Problem to work on => Without the pictures, print each of the records below exactly as it appears.

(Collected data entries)

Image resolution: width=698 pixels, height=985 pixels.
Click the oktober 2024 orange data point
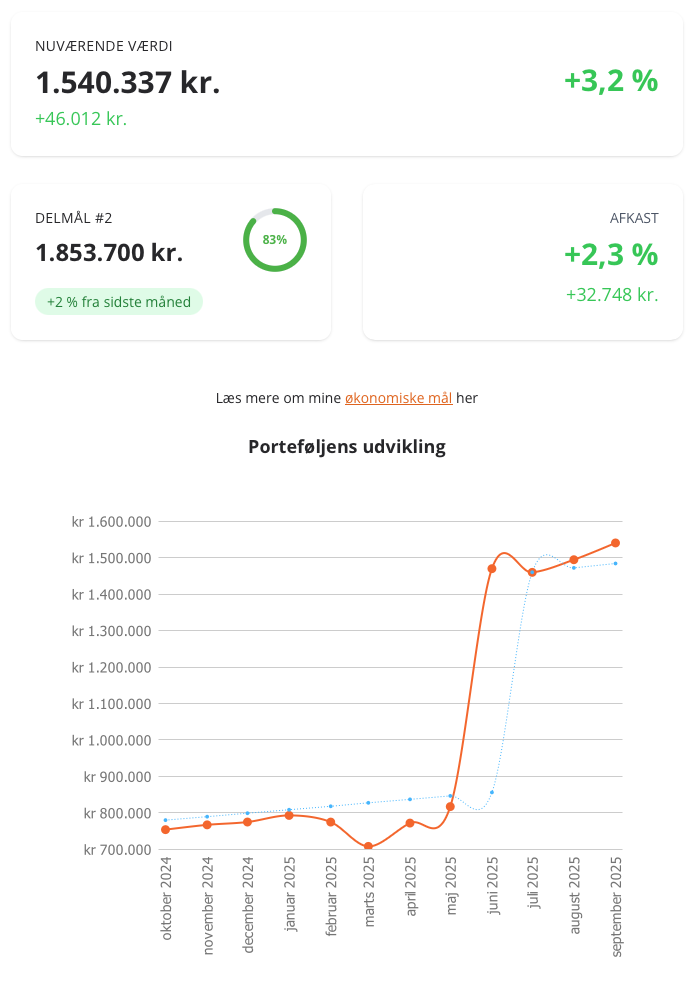point(165,830)
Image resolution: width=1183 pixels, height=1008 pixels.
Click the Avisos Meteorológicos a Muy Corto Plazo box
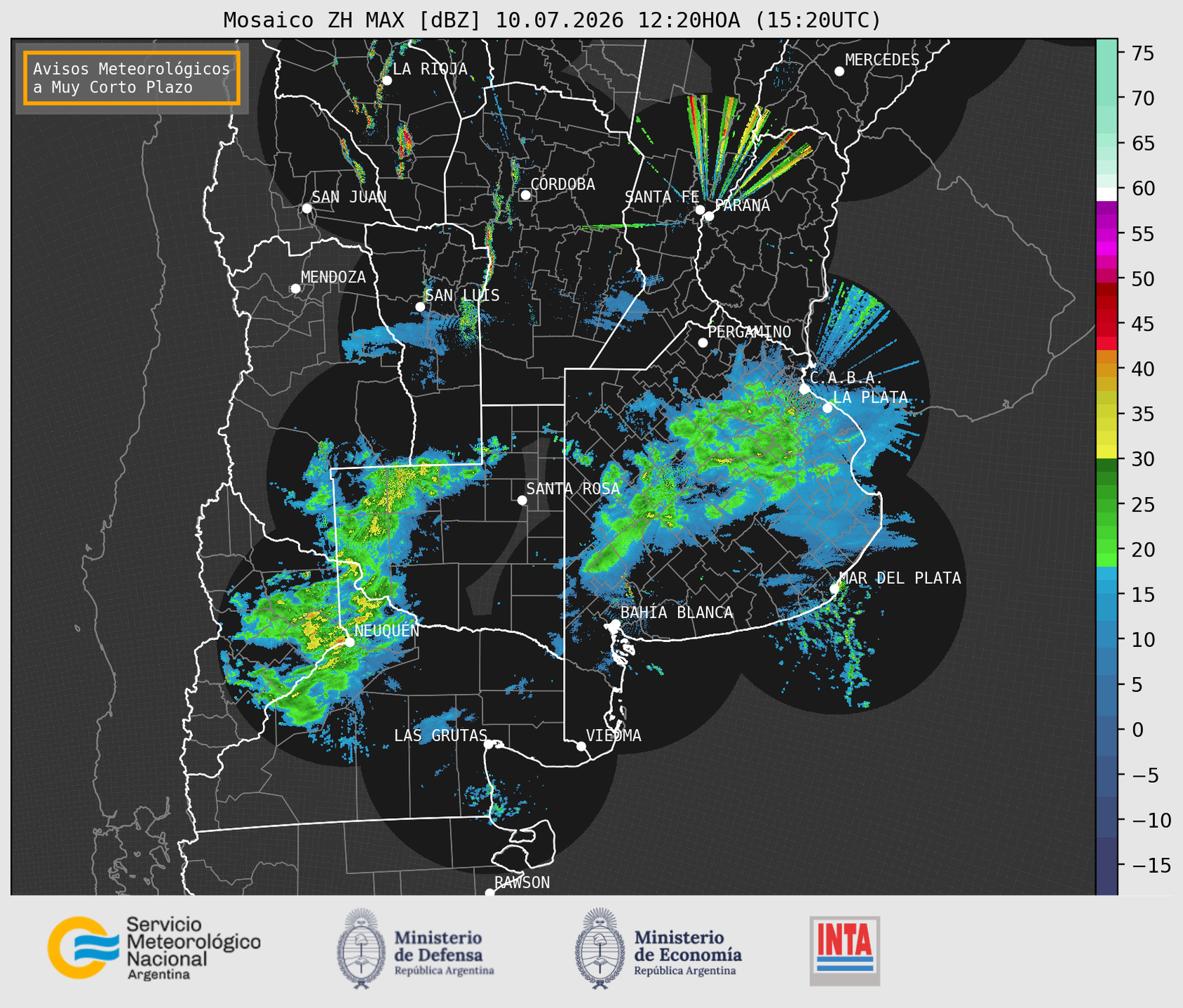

Solution for this problem =>
Image resolution: width=698 pixels, height=985 pixels.
Click the oktober 2024 orange data point
point(165,830)
Image resolution: width=1183 pixels, height=1008 pixels.
Click the Avisos Meteorológicos a Muy Corto Plazo box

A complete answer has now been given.